> _Quoted passage_
_ _ _ _ _

The second is about opportunity. Waitrose is promising a "very firm, concrete" path to growth. As well as the acquisition of 13 Somerfields and four Woolworths, organic growth will see Waitrose floorspace grow by 11% in 2009, taking the total estate to 220 UK stores. By 2017 the business will double in size, he says, to an £8bn-sales business at a compound growth rate of 8%. "We want a discussion around the volume improvements our suppliers are going to see."
As well as an increase in contribution from Waitrose Deliver, the online service that's growing 82% year-on-year on the back of national rollout, and Waitrose Business to Business, up 30%, Price is also grappling with new formats. The launch of a new 6,000 sq ft c-store in Nottingham in December is described by Price as "perhaps the proudest moment of my career" and is performing "ahead of expectations".
A second trial c-store in Clifton village has just opened, with two further iterations to come. Price believes there could be scope for "many hundreds of stores", though it will clearly be some time before the nascent format is rolled out in any meaningful way so as to challenge bigger rivals and independents unless Price plumps to grow by acquisition.

_ _ _ _ _

Carry the passage on Waitrose's expansion plans further, starting right after its last sentence. The records that come next have no connection to the passage on Waitrose's expansion plans.

_ _ _ _ _

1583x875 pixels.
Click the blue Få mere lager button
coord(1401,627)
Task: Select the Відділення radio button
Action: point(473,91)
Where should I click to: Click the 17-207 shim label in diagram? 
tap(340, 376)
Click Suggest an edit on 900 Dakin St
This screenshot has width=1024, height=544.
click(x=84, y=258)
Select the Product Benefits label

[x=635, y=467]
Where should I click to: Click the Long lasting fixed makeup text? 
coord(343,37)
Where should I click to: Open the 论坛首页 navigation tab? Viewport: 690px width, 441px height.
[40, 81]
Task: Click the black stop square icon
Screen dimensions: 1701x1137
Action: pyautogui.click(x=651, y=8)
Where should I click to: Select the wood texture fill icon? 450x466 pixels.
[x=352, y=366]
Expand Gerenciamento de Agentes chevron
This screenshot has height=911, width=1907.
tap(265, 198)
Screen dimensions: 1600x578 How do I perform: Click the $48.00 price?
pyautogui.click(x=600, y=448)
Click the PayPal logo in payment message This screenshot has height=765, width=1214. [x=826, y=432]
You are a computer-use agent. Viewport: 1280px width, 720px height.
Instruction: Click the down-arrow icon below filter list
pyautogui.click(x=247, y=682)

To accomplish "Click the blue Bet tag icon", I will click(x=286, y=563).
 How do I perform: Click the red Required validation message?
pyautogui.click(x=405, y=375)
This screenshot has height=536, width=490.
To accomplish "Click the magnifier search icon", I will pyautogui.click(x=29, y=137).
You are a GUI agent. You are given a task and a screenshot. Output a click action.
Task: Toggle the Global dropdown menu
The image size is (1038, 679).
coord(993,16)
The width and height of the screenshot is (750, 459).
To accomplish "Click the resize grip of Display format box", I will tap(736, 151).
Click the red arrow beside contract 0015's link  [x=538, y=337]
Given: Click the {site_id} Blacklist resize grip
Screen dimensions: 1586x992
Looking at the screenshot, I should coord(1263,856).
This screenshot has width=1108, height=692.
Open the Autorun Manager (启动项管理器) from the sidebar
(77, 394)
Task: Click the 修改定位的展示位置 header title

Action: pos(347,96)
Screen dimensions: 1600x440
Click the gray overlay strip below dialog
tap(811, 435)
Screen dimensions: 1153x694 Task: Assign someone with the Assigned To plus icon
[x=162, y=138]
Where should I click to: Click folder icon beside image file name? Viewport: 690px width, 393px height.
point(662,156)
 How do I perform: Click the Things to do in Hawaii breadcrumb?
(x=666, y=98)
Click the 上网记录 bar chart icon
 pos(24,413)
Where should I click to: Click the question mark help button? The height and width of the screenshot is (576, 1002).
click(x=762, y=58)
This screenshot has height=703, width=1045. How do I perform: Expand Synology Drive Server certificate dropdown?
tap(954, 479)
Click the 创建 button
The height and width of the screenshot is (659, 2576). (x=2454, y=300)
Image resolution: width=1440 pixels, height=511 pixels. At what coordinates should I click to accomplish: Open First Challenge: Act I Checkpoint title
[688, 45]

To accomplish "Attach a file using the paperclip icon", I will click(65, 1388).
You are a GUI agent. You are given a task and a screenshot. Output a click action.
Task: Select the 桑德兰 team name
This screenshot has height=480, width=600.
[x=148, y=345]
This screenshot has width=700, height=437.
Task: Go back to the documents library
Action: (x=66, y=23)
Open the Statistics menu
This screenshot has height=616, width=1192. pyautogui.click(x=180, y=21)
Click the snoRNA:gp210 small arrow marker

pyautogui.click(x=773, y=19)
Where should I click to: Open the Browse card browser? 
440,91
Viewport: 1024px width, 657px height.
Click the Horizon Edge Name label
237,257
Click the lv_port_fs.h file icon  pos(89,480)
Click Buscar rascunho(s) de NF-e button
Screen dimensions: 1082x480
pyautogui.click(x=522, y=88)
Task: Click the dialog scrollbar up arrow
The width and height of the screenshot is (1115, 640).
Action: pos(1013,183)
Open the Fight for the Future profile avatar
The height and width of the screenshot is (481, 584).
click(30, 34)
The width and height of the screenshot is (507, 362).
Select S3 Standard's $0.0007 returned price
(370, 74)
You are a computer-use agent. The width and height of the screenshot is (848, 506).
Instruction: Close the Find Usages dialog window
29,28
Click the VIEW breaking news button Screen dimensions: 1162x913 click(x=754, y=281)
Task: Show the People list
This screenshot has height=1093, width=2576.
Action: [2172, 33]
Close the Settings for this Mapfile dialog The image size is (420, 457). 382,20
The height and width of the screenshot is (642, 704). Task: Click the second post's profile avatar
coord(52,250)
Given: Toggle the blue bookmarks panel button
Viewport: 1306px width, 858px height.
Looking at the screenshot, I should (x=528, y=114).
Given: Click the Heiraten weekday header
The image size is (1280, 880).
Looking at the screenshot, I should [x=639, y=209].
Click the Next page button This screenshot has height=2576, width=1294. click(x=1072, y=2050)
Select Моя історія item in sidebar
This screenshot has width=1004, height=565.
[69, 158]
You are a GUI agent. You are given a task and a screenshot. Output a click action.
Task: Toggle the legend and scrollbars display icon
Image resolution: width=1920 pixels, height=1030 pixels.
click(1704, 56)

_ _ _ _ _

> _Exercise output_
This seems unlikely, however, given the limited budgets he appears to be working with. And organic also appears to be the preferred route for the mid-size Market Town trials Waitrose is conducting. Performing "according to expectations", Price has identified scope for up to 100 stores in the future.
While these plans appear to add complexity to the business, Price argues Waitrose "is already pretty complex , with stores from 6,000 sq ft to the Docklands Food & Home superstore (75,000 sq ft). "This work gives us an opportunity to bring clarity." A further piece just completed has identified opportunities for greater segmentation. And an efficiency plan is in place to reduce costs at branch level, via end-to-end supply chain as well the way Waitrose organises itself at Bracknell as it grows.
The biggest play, however, surrounds the need to lower prices. While Price was able to recover £40m in cost savings last year, his business plan relies on scale to achieve efficiencies sufficient not only to offset the 37 basis points loss he's taking on the chin with price cuts but to create the profit growth he needs.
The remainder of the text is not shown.